= Singapore Educational Media Service =

The Singapore Educational Media Service (SEMS), formerly the Educational Television Service (ETV) was a unit of the Teachers' Training College, producing television programmes for schools. Its programmes were carried on Channel 8 from 1967 to 1983, being replaced by those of the Curriculum Development Institute of Singapore.

==History==
The service was announced in December 1966, starting on 30 January 1967. Programmes were produced at the TTC facilities at Paterson Road and were in Malay, Chinese and English, being screened from 8:30am to 12:45pm. It was officially inaugurated the week before, on 23 January 1967, by Minister of Education Ong Pang Boon. In March, the Embassy of Japan provided nine films on Japanese life, produced by the Japanese government, to the service.

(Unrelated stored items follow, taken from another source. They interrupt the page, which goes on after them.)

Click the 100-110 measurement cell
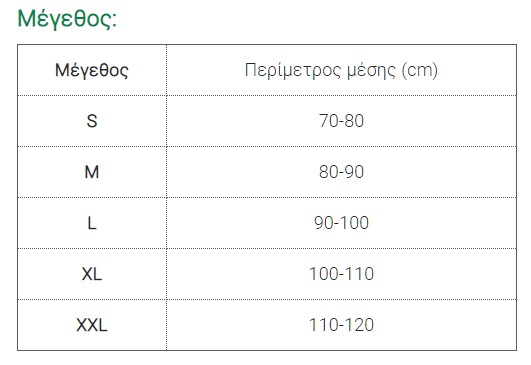The height and width of the screenshot is (365, 531). coord(341,274)
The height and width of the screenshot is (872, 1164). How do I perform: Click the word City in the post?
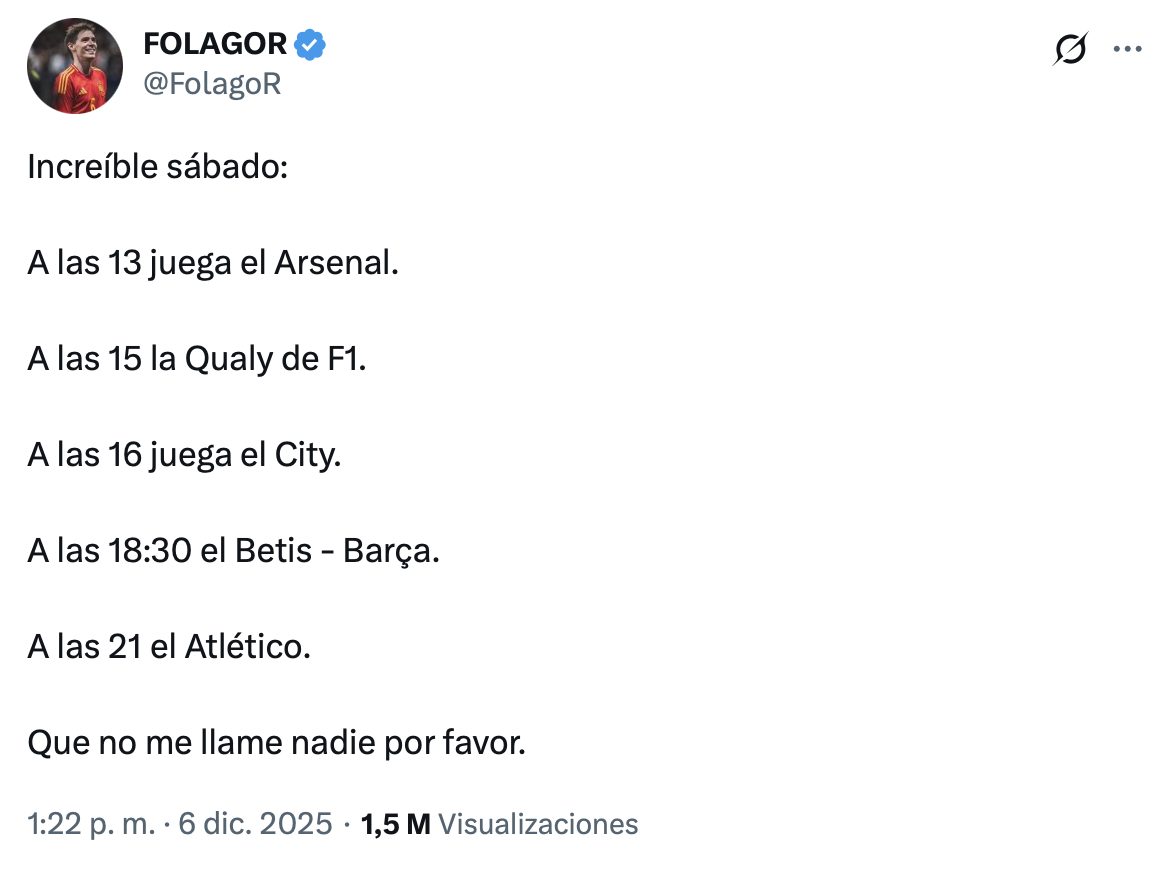pyautogui.click(x=307, y=455)
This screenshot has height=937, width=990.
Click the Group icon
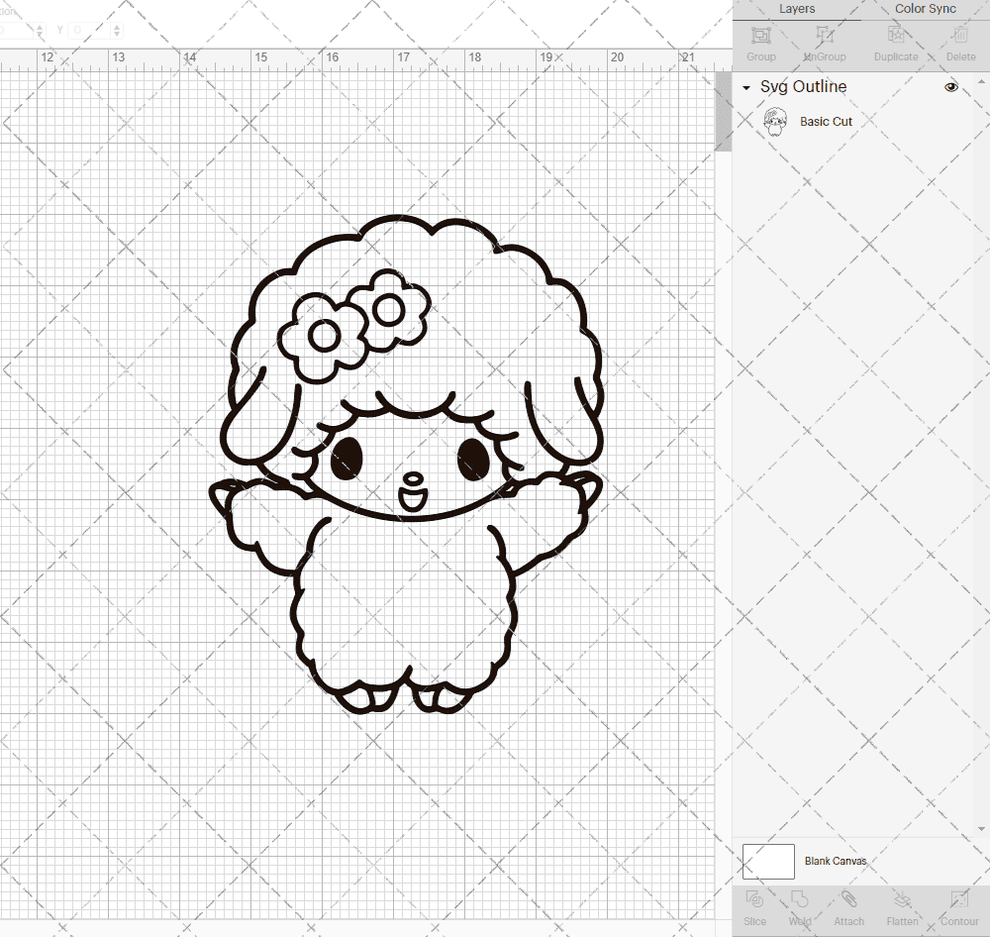(x=761, y=42)
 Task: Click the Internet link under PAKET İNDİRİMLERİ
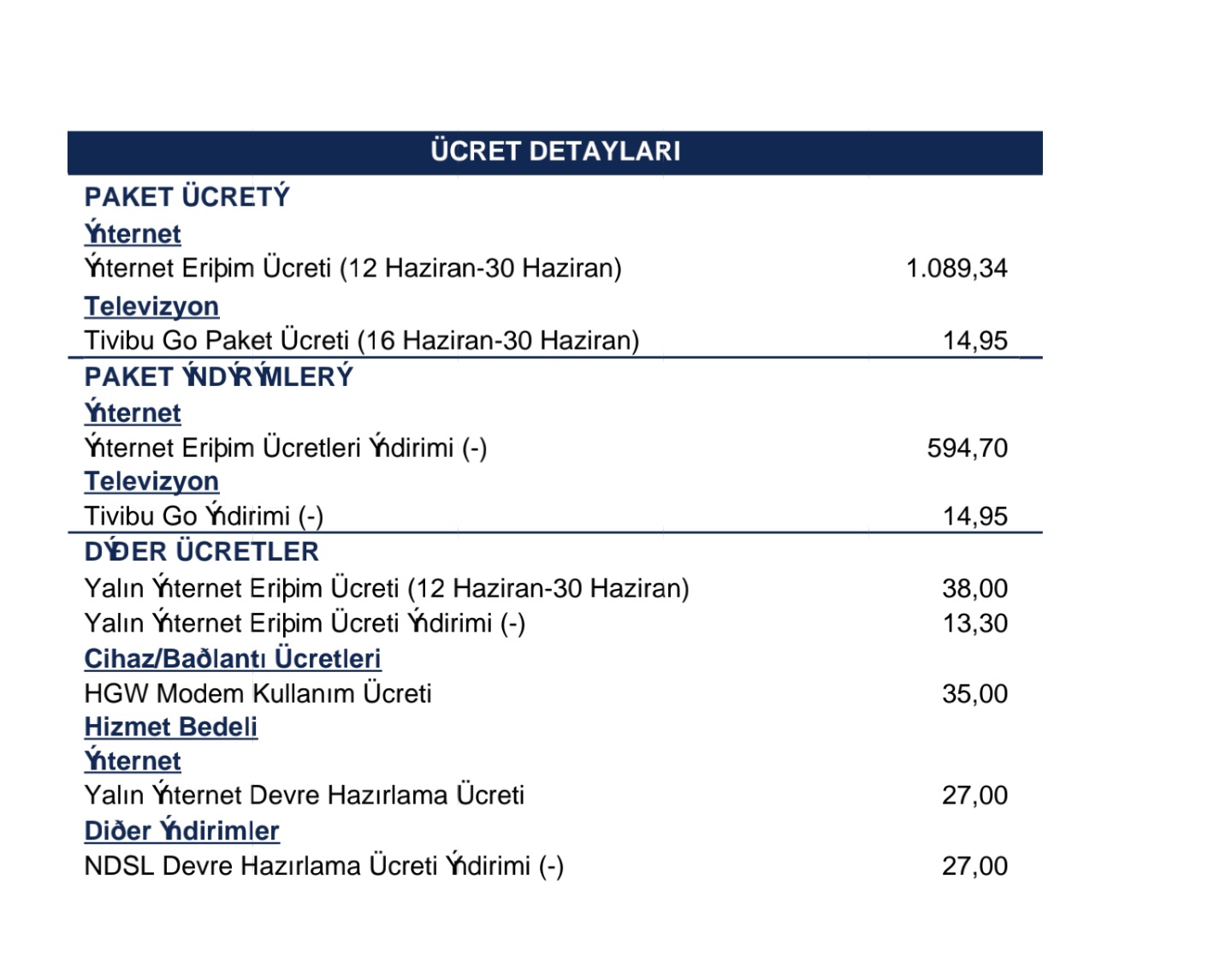point(133,413)
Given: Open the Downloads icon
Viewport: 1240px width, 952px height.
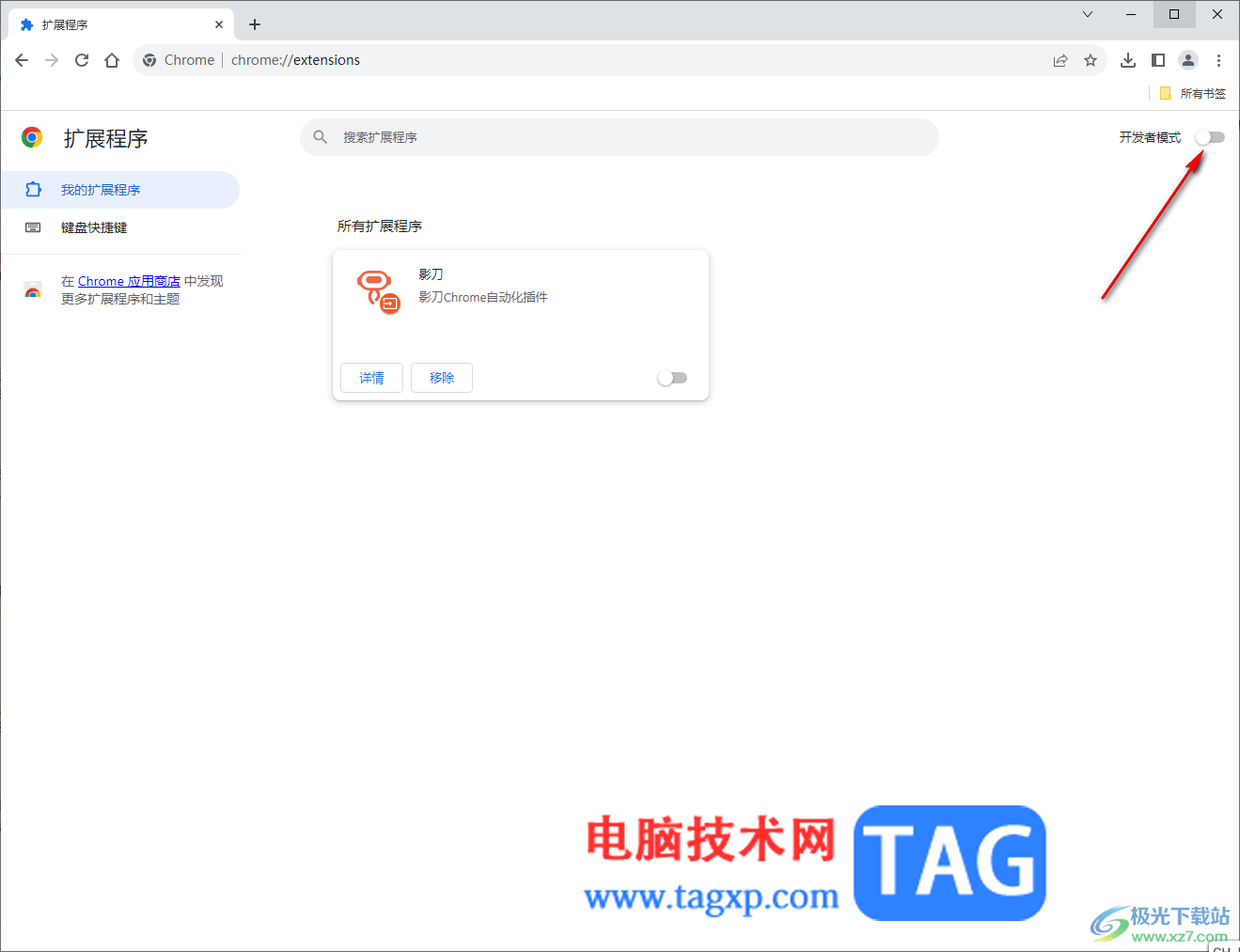Looking at the screenshot, I should pyautogui.click(x=1128, y=59).
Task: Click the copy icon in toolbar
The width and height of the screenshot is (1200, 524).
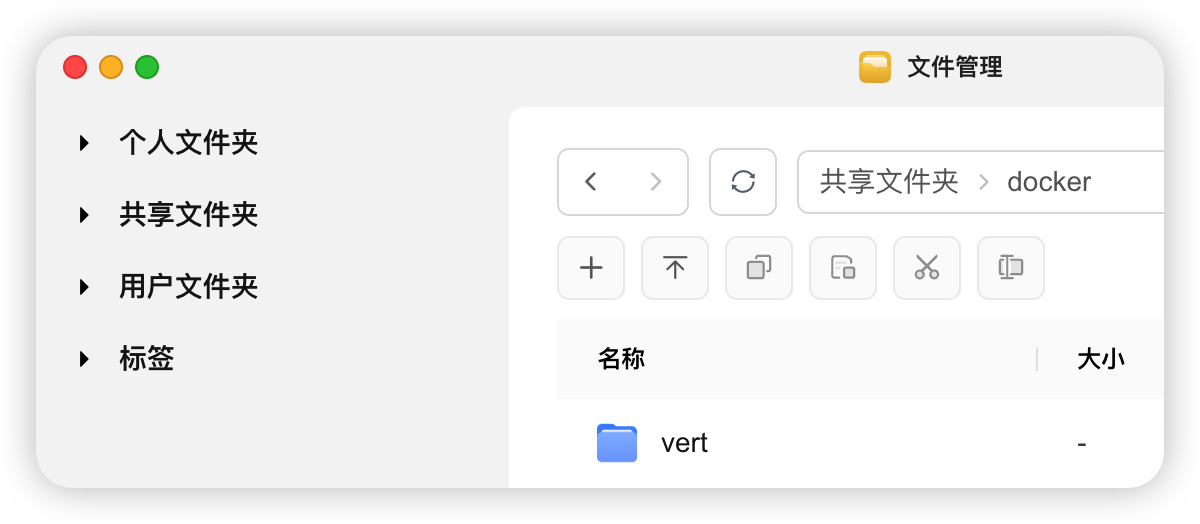Action: (759, 268)
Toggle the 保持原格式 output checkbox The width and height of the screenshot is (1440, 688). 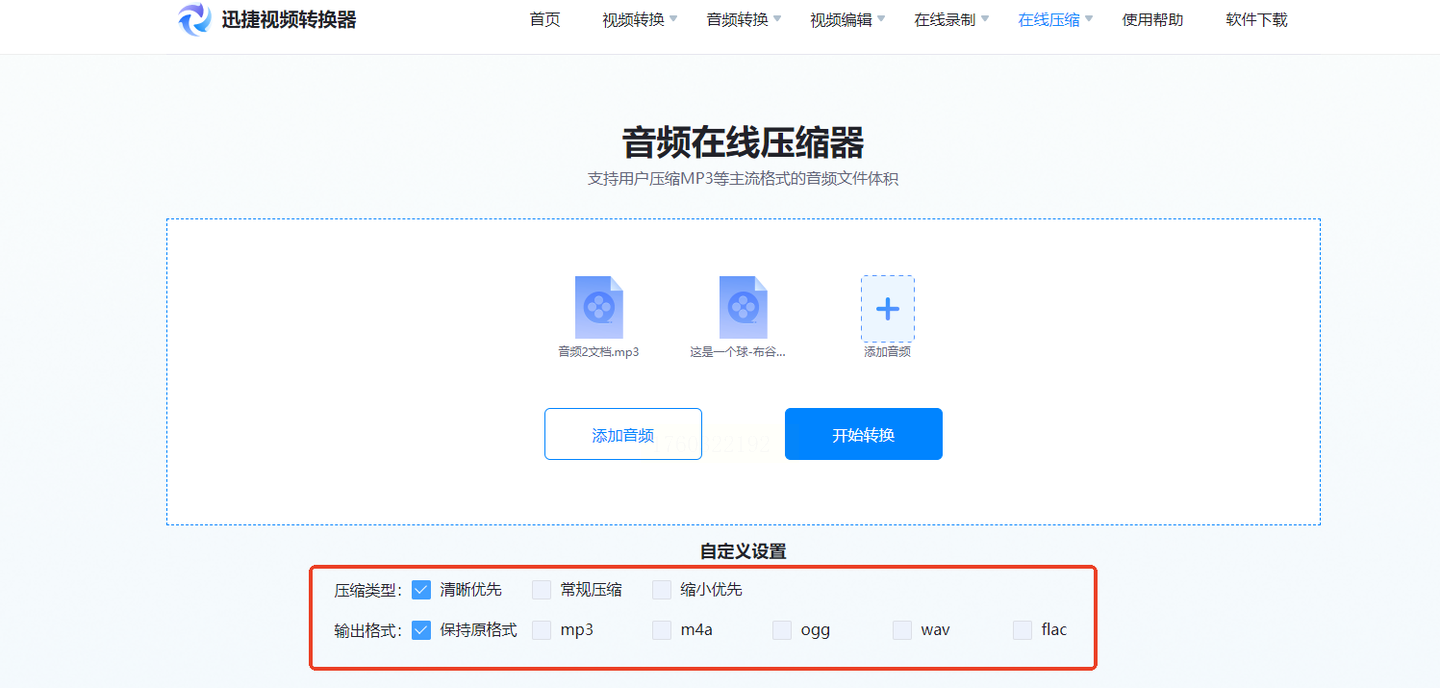coord(421,630)
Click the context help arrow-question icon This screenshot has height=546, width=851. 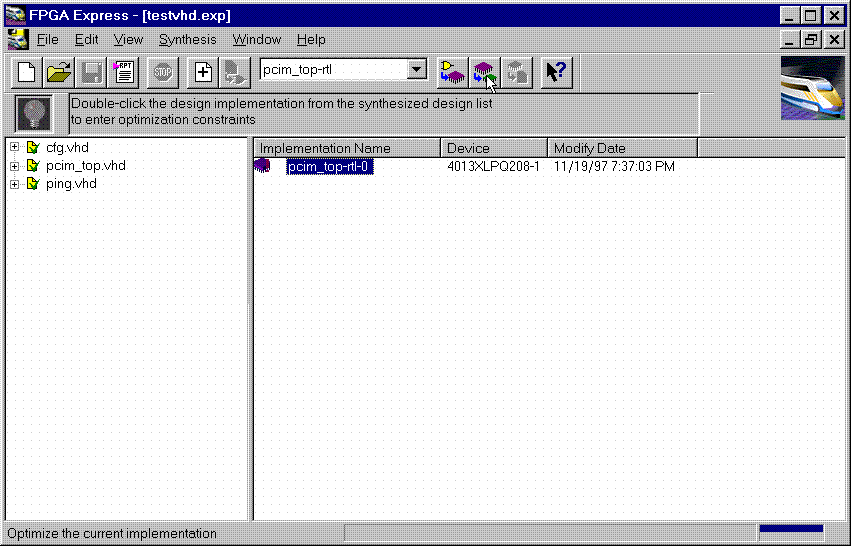tap(556, 72)
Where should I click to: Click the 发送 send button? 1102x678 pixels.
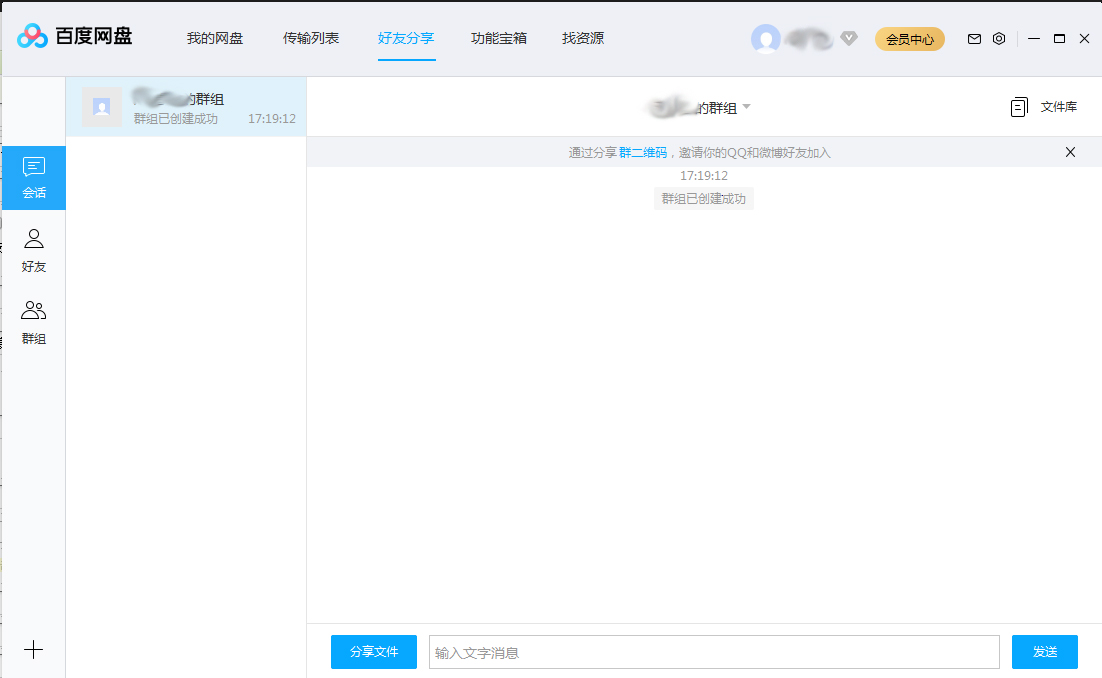(x=1044, y=651)
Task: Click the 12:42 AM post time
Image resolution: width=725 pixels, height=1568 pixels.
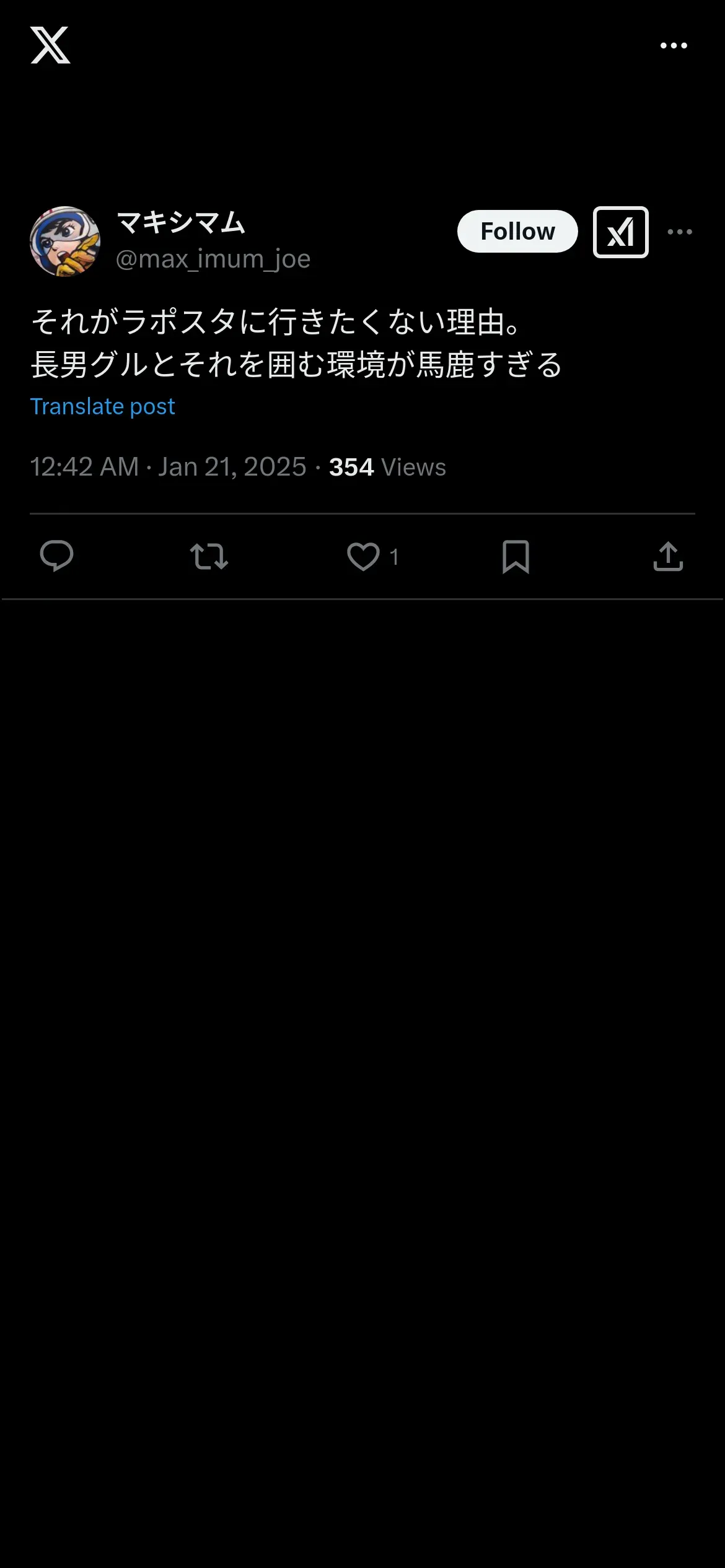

In July 1967, ETV planned expanding its services to include adult education. Five further films from the Japanese embassy were donated in September, on refrigerators, valves, calculators, safety precautions and the energy of water.

With the impending introduction of adult educational programmes, a new schedule was being assembled. The first session would now start at 7:50am. Plans to make programmes for primary schools were shelved due to lack of funds. The first adult education programme, English for Everyone, aired on 23 January 1968, and consisted of two versions, in Malay and Mandarin, both with 39 lessons each. A new media centre was proposed in April 1969.

In June 1970, ETV was working out details for the creation of programmes for pre-university classes from January next year. These programmes began on 18 January 1971. In June of that year, following the visit of British David Butts, a plan was proposed to expand its services.

On 12 July 1974, the Educational Television Service was reorganised and renamed Singapore Educational Media Service.

SEMS was absorbed into the Curriculum Development Institute of Singapore when it was formed in 1980. SEMS programmes were still produced in black and white; in 1982, it was decided that it would convert to colour by July 1983. Its programmes upon the conversion to colour fell under the CDIS umbrella.